In order to make it easier for the lock block 161 to push the jack 163, as shown in fig. 10, one end of the lock block 161 abutting against the jack 163 is provided with a first inclined surface 1611, and as shown in fig. 11, the first end of the jack 163 is provided with a second inclined surface 1631 for engaging with the first inclined surface 1611. Referring to fig. 8, 10 and 11, when the locking block 161 slides toward the center of the rotating assembly 130, the first inclined surface 1611 at one end of the locking block 161 pushes the second inclined surface 1631 of the push rod 163, so as to push the work push rod 163 to slide upward, and the push rod 163 pushes the locking plate 164 upward to incline the locking plate 164 to one side, thereby locking the second bracket assembly 150. The first inclined surface 1611 and the second inclined surface 1631 are provided to cooperate to facilitate the pushing of the push rod 163 up and down by the radial movement of the locking block 161.

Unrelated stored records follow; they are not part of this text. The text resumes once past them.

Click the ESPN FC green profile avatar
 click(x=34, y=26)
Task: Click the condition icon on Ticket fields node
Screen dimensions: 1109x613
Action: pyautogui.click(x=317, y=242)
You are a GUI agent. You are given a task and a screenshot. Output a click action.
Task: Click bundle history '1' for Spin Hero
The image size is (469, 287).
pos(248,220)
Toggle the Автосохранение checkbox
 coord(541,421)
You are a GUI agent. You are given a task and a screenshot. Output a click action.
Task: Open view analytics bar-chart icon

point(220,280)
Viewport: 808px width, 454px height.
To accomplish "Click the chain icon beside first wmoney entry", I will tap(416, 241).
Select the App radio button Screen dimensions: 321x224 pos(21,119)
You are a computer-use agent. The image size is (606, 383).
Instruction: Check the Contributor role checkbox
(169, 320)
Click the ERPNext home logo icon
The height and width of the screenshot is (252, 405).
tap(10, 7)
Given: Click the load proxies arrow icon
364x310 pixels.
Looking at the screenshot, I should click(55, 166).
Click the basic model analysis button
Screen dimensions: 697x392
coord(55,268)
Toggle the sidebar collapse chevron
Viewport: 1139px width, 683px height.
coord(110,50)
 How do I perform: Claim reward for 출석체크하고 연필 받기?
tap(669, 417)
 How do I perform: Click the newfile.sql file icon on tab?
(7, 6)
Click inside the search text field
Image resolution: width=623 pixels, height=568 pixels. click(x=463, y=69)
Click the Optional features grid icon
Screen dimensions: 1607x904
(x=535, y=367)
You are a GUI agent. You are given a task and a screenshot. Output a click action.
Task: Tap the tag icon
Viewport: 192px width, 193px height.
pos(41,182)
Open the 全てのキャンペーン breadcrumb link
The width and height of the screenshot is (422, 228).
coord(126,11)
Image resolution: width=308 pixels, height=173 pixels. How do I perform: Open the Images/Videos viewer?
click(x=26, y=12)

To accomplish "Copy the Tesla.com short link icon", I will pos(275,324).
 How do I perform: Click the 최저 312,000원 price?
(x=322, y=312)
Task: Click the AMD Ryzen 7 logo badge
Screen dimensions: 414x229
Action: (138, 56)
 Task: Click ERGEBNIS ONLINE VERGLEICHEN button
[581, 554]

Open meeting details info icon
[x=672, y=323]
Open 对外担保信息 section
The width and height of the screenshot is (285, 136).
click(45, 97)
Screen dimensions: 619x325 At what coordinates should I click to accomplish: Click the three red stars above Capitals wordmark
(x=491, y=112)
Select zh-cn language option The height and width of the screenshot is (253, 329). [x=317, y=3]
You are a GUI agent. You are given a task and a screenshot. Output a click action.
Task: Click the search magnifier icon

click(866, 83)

Referring to fig. 8, 10 and 11, the first bracket assembly 140 includes a mounting shaft 141, a spring 142 and a cutting blade 143. The mounting shaft 141 is slidably disposed on the rotating unit 130 in a sliding direction parallel to the sliding direction of the locking lever 152, and the mounting shaft 141 extends in the axial direction of the rotating unit 130. One end of the spring 142 is connected to the mounting shaft 141, and the other end of the spring 142 is provided with a cutting piece 143. Install axle 141 and slide and locate rotating assembly 130 on make installation axle 141 can be pushed down by locking piece 161 to drive reed 142 and cutting piece 143 and be close to pipeline 104, cutting piece 143 compresses tightly pipeline 104, and rotating assembly 130 drives first bracket assembly 140 and wholly rotates simultaneously, realizes the cutting to pipeline 104. When the locking block 161 slides along the radial direction of the rotating assembly 130, the push rod 163 is pushed to move upwards to lock the second bracket assembly 150, the locking block 161 continues to slide along the radial direction of the rotating assembly 130, after the locking block 161 pushes the push rod 163 to lock the second bracket assembly 150, the locking block 161 further pushes the mounting shaft 141 to slide downwards, so that the mounting shaft 141 drives the cutting blade 143 to move towards the direction close to the second bracket assembly 150, the pipeline 104 is compressed, and when the second bracket assembly 150 is locked and the first bracket assembly 140 is pulled downwards to compress the pipeline 104, the second bracket assembly 150 and the first bracket assembly 140 are driven by the rotating assembly 130 to rotate around the first axis 101 at the same time, so that the pipeline 104 is cut.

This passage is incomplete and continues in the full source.